На этой неделе Координационный центр кибербезопасности сектора здравоохранения (HC3), который является частью Министерства здравоохранения и социальных служб США, опубликовал отчет, предупреждающий отрасль здравоохранения об угрозе, которую представляет новая группа программ-вымогателей известная под названием "Royal". Этот отчет появился через месяц после того, как администрация Байдена провела второй Международный саммит по борьбе с программами-вымогателями и предупредила, что атаки программ-вымогателей опережают усилия Соединенных Штатов по их смягчению. В прошлом месяце Федеральное бюро расследований (ФБР) также опубликовало совместный бюллетень по кибербезопасности, который предупредил организации об опасности, которую представляет банда вымогателей Hive.

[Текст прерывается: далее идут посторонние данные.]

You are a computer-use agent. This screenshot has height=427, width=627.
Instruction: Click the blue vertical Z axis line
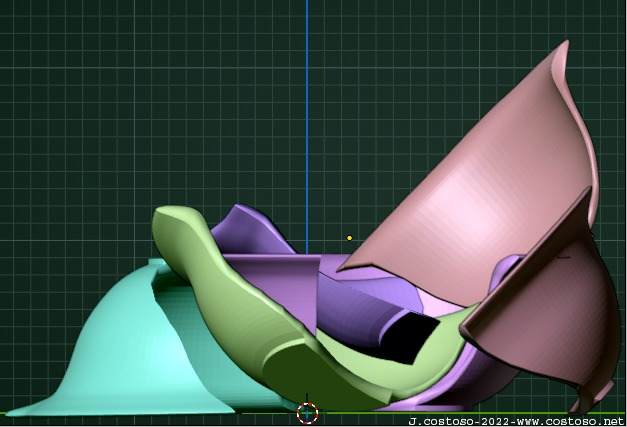coord(307,100)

Однако, в отличие от Hive, Royal не работает в соответствии с моделью "программы-вымогатели как услуга" (RaaS). Вместо того, чтобы вооружать аффилированных лиц своими программами-вымогателями, Royal компрометирует сети своих целей и распространяет свои программы-вымогатели. Согласно отчету HC3, группа вероятно состоит из опытных участников из других групп вымогателей на основе передовых тактик, методов и процедур (TTP) Royal.

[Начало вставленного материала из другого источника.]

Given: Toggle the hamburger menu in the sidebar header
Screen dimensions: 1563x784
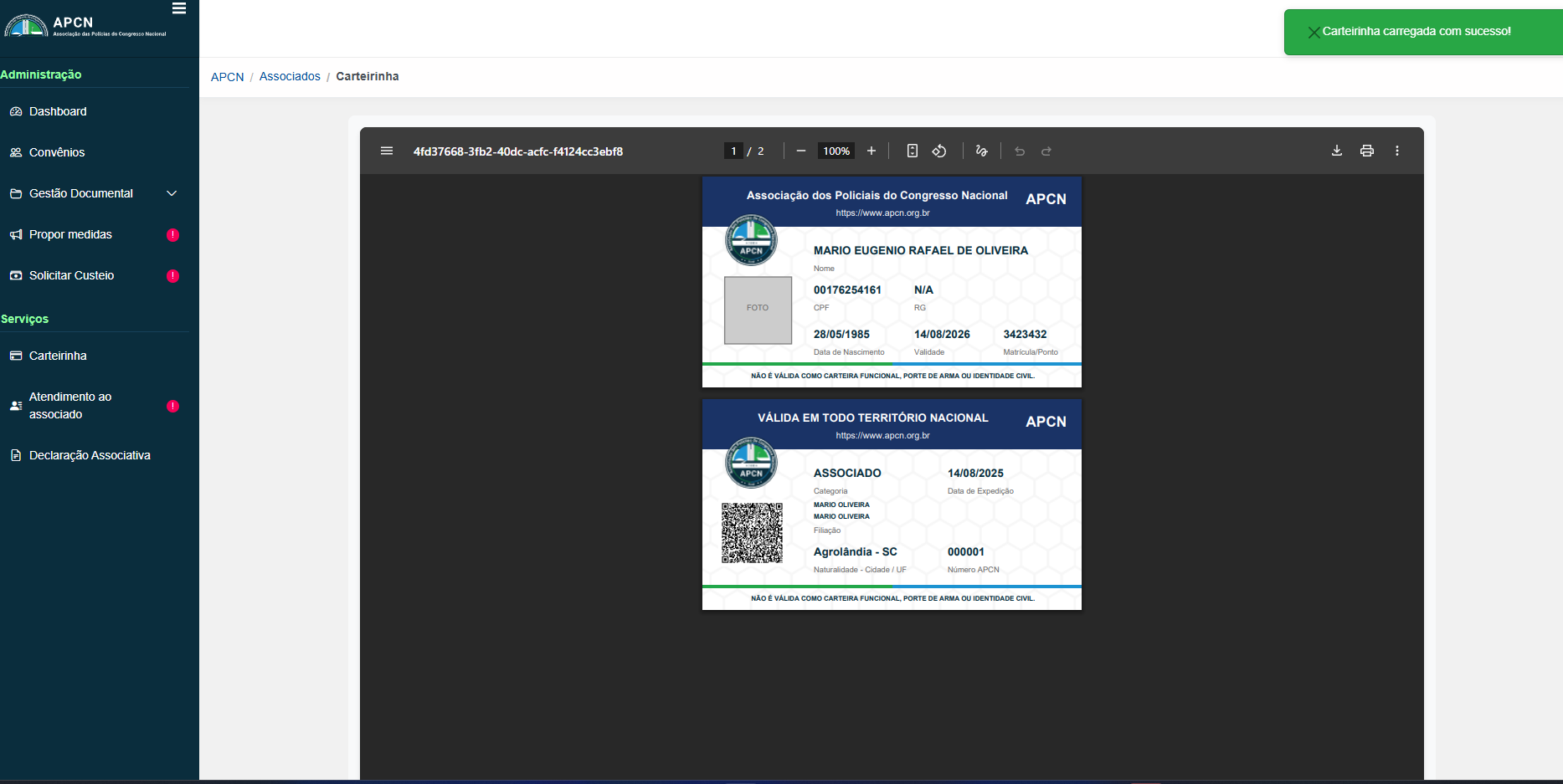Looking at the screenshot, I should [179, 8].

Первоначально группа начала свою деятельность с использованием шифровальщика банды вымогателей ALPHV/BlackCat, а затем перешла на использование шифровальщика ZEON. Однако в сентябре группа вымогателей назвала себя "Royal" и представила собственную программу-вымогатель, которая шифрует файлы с расширением .royal. При развертывании программа-вымогатель Royal удаляет все теневые копии томов и шифрует общие сетевые ресурсы, чтобы заблокировать распространенные методы восстановления файлов.

Как только программа-вымогатель завершает шифрование файлов жертв, она оставляет после себя сообщение с требованием выкупа, инструктируя жертв установить браузер Tor и посетить сайт переговоров с жертвами Royal. Как и многие другие группы вымогателей, Royal также имеет специальный сайт утечки (DLS) в сети Tor, где она публикует информацию о своих атаках с целью двойного вымогательства. Если жертвы не платят выкуп, то Royal не только не передает ключи дешифрования, но и публикует эксфильтрованные копии файлов жертв. Плата за выкуп Royal может варьироваться от 250 000 до более 2 миллионов долларов.

Исследователи кибербезопасности наблюдали, как Royal распространяет свои программы-вымогатели с помощью фишинговых атак, сетевых вторжений и вредоносной рекламы с помощью программ, которые кажутся законным программным обеспечением, но на самом деле являются программами-вымогателями. В случае вторжений в сеть группа часто использует уязвимости в системе безопасности, чтобы закрепиться, а затем развертывает Cobalt Strike, чтобы обеспечить постоянное присутствие, собирать учетные данные и перемещаться по скомпрометированной сети, прежде чем развернуть программу-вымогатель Royal.

Хотя отчет HC3 в первую очередь предназначен для предупреждения сектора здравоохранения об этой группе программ-вымогателей, Royal не ограничивает свои атаки этим сектором. Группа вымогателей также атакует широкий круг организаций, включая школы, юридические фирмы, производителей и некоммерческие организации. Жертвы Royal в основном базируются в США, но группа наносила удары и по организациям в других странах. Угроза программ-вымогателей только растет, поэтому организации во всех странах должны сохранять бдительность и принимать меры по борьбе с программами-вымогателями.